Second thought: I didn't see a mention of the type of malt you are using. The formula doesn't specify but I would hazard a guess that non-diastatic malt is intended. If the malt you are using is a diastatic variety, maybe it is providing too much sugar for the yeasts and fuelling that over-the-top dome on the loaves. I'd expect that you would see some other problems, like gummy crumb, but maybe the fermentation times are short enough for this bread that some of those symptoms don't manifest strongly.
Consider this another couple of hares to throw into the hutch. User discretion is advised.
Paul
I would add that not only does the expansion seem super-fueled, but it also seems remarkable to me that the dough is extensible enough to handle it. It seems the scoring means nothing, the whole of the skin is willing to stretch as much as the slash is willing to open. The loaves don't seem to tear anywhere.
The appearance of the scores is a distinctive difference between all of my bakes and the one posted by Eric Hanner. His loaves show a moderate gringe, and mine look like they have scars on top. Perplexing, to say the least.
Thanks
OldWoodenSpoon
Yes, in fact last night I changed the rack setup in the oven, adding a third rack in the middle above the rack of tiles that I lowered to the bottom of the oven. The wire rack I baked on is the next level up with no tiles or stone, and the top rack with more tiles on it is all the way up as high as it will go. With the oven spring I have been getting I'm afraid to raise the baking rack any higher for fear of running out of headspace for the loaves. The spring has been that dramatic. If I can control that somewhat I'll try to move up a level.
As for the malt, I learned (between MiniOven's comments last night and Andy's [ananda] today) that I do not have the right malt. I have been using a low-diastatic malt, not a non-diastatic malt. I seem to recall a note in the front of the book that pointed out things like "Malt always means non-diastatic malt unless otherwise specified." and such. In any case I am discontinuing use of malt till I can get the non-diastatic kind, and I'll figure out something to use up what I have. Need a doorstop?
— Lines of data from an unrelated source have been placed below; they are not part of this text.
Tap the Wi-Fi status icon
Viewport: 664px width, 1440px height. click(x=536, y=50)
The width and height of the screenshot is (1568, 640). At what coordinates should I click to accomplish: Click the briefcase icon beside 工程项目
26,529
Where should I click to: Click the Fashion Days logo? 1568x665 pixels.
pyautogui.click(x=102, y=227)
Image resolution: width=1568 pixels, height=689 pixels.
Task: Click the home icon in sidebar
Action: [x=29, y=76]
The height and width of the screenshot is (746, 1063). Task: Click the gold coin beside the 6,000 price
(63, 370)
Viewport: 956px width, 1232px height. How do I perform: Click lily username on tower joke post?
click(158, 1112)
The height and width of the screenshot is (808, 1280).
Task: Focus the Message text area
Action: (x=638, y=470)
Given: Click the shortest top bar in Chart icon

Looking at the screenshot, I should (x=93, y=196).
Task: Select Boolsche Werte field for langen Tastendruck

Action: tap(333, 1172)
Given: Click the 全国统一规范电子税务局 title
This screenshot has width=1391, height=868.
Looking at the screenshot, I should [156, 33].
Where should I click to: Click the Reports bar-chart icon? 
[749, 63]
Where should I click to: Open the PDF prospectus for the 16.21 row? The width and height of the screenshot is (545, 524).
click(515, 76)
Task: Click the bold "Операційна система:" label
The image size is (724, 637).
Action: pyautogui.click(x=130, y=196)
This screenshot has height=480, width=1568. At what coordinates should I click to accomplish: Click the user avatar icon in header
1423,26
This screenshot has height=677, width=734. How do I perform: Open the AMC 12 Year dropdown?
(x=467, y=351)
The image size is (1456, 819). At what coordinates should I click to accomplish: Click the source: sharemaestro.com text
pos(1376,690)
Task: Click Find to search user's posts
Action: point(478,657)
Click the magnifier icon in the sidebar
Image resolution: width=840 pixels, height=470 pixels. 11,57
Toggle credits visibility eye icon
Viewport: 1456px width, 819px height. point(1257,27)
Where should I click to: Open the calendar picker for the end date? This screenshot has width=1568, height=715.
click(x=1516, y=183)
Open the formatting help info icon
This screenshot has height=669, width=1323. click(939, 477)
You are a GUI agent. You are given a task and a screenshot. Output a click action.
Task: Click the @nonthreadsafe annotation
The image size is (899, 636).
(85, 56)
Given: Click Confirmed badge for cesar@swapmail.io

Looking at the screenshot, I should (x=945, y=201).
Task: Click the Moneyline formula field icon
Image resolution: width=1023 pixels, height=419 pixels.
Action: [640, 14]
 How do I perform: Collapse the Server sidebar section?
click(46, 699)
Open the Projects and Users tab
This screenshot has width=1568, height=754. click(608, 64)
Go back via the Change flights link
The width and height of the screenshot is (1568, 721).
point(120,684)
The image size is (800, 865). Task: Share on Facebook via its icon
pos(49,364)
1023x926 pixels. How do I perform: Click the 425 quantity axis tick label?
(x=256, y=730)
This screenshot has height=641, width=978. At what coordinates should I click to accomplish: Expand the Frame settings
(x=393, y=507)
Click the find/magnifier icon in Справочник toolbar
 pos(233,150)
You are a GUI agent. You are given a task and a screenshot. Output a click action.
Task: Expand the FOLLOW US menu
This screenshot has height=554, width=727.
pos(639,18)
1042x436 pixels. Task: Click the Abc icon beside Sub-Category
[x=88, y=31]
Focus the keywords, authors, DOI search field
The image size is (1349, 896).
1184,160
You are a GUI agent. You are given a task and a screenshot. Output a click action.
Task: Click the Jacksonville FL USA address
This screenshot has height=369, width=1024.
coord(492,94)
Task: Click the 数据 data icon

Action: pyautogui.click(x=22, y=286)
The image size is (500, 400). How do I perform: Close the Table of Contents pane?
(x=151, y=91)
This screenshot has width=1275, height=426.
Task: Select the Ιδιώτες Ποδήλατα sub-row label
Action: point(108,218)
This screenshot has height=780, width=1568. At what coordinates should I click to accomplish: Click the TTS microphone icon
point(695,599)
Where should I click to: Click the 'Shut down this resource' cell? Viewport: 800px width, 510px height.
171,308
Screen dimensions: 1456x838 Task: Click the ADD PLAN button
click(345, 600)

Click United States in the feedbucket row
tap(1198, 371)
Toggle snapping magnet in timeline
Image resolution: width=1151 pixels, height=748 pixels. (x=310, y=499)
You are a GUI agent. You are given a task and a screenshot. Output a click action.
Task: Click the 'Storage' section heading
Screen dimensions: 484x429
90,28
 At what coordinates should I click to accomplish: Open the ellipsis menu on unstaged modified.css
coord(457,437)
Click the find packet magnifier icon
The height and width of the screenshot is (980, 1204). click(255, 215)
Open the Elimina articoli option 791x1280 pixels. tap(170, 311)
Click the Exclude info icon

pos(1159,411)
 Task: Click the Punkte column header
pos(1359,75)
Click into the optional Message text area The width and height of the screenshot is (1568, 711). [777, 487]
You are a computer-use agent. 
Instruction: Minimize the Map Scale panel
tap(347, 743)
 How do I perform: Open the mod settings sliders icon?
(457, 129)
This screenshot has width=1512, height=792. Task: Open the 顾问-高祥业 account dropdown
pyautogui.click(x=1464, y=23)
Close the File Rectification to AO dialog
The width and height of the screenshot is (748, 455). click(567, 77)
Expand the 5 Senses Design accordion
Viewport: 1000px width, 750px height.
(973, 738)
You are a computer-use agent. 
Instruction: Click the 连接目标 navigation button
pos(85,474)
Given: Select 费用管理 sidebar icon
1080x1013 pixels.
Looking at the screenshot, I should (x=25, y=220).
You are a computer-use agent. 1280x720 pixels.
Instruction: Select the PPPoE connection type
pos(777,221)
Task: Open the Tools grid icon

By the way, do those guys in the white coats stop at your place often? They keep coming around here and annoying me. "They" must be the ones that say "Great minds think alike", do you think? Anyway, they already have my address. My number too. I'm a regular.
Thanks Paul, for the fun and the thoughtful ideas. I'm writing up tonight's bake now (better results but still not right) and should get it posted by tomorrow some time.